Liberalización financiera y estabilización macroeconómica en México: desafíos y perspectivas
Antonio Gutiérrez, Ignacio Perrotini

El sistema financiero mexicano experimentó cambios radicales durante la última década. Estos cambios afectaron a las instituciones financieras, a los patrones de regulación, a las condiciones de rivalidad y competencia y a la forma d actuar del sistema en su conjunto.

Los bancos fueron estatificados en 1982 en un contexto de crisis financiera. La crisis detonada por los problemas para satisfacer obligaciones financieras con el exterior marca la caída e un modelo agotado de acumulación basado en la sustitución de importaciones.

Entre el momento de la expropiación bancaria gubernamental y la devolución de los bancos al sector privado, es posible distinguir tres fases.

La primera fue caracterizada por un restablecimiento lento y difícil de los circuitos monetarios y financieros.

La siguiente empieza con el establecimiento de un nuevo marco legal, es decir, por el proceso de fusiones y de clasificaciones bancaria de acuerdo con su rango de actividades, surgió una nueva estructura bancaria compuesta por 18 bancos. Despegue del nuevo sistema financiero. Se estableció un límite máximo a los créditos otorgados por el Banco Central al gobierno.

La tercera fase empezó en 1988 y se extiende hasta mediados de los noventa. Es caracterizada por desregulación y liberalización financiera, configuración de nuevos grupos de capital y la integración con los circuitos financieros de Estados Unidos, incremento en la cartera vencida del sector bancario, equilibrio fiscal, deflación, aumento en la tasa de interés y rezago del tipo de cambio.

De lo anterior se desprenden cuatro aspectos que fundamentaron la modernización financiera: desregulación interna de los mercados. las autoridades monetarias suprimieron los techos a las tasas de interés sobre depósitos; el encaje legal fue eliminado y se estableció un régimen de coeficiente de liquidez; liberalización en la mayoría de los instrumentos financieros, reprivatización bancaria y constitución de diversas organizaciones de corte financiero. Liberalización y apertura comercial. inversión en acciones suscritas libremente; globalización de servicios financieros y libre participación en todos los instrumentos; mayor participación del capital extranjero en circuitos monetarios y financieros nacionales. Creciente internacionalización del capital financiero mexicano; concurrencia de acciones y financiamiento bursátil de las empresas mexicanas. Reorganización de los circuitos y agentes financieros mediante la constitución de holdings posibilitada por la política de ajuste macroeconómico y la reprivatización; la reprivatización de la banca generó un ingreso al fisco por 12 mil millones de dólares. En promedio el precio de venta fue tres veces menor al que indicaban los libros. A pesar de ello, el precio de compra era alto y los banqueros nacionales tuvieron que recurrir a créditos extranjeros.

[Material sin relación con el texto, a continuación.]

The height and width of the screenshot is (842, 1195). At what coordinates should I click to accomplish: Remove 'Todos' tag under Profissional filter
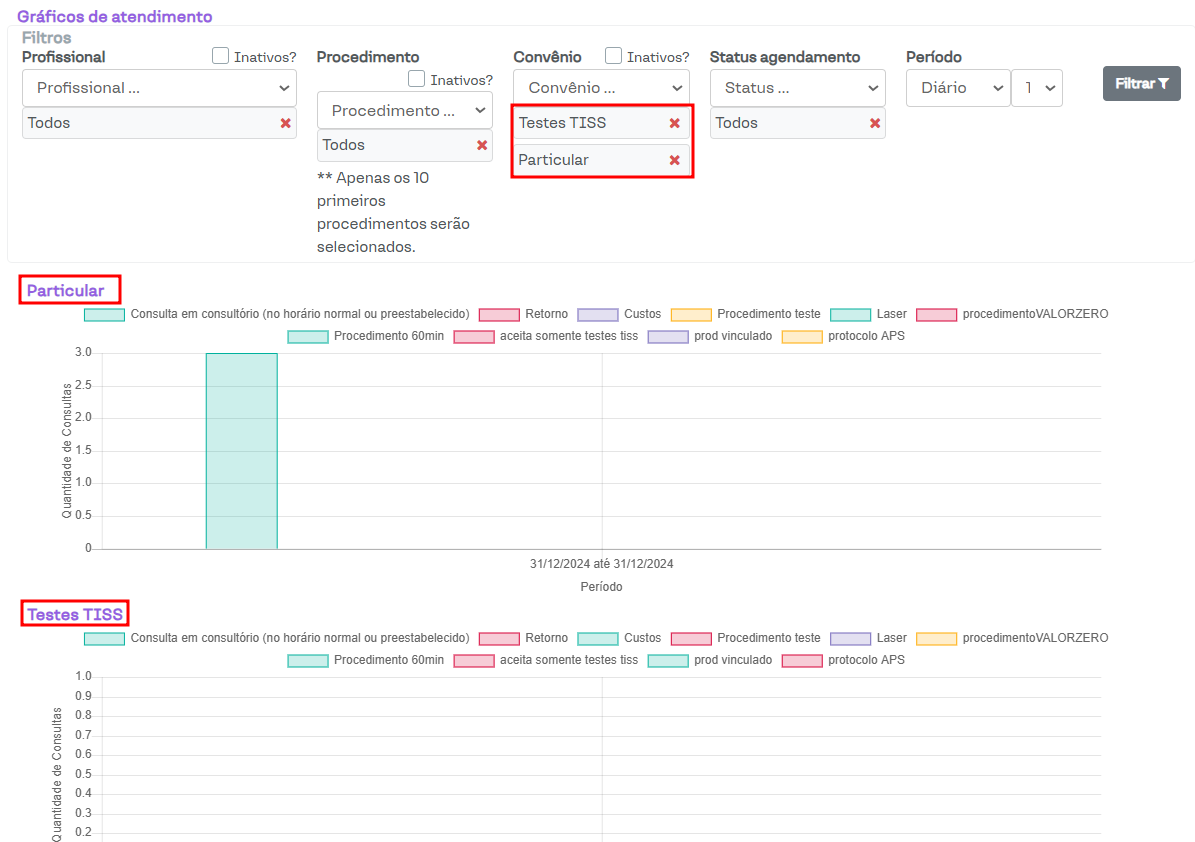pyautogui.click(x=285, y=123)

El tratado con Norteamérica condicionó los límites dentro de los cuales se desarrollan las finanzas mexicanas. Hay por lo menos tres asimetrías que explican el carácter de las negociaciones entre los países miembros del tratado sobre el sector financiero. Existen sólo seis bancos mexicanos entre los mil más grandes del mundo.

El activo total del sistema bancario mexicano en su conjunto es de 150 mil millones de dólares, representa menos del 75% del activo de Citicorp.

la cartera bancaria como proporción del PIB fue de 53% en Estados Unidos, 55% en Canadá y sólo 28% en México.

La última década ha sido pletórica en mutaciones en el sistema financiero. Transición macroeconómica y financiera son las características inherentes al periodo comprendido entre 1982 y 1993. El sistema bancario experimentó crisis, recuperación y expansión; la economía evolucionó de la represión financiera a la liberalización oligopólica, con desregulación y apertura gradual. Sin embargo, el tránsito hacia un entorno de estabilidad financiera está aún lejos de haber concluido.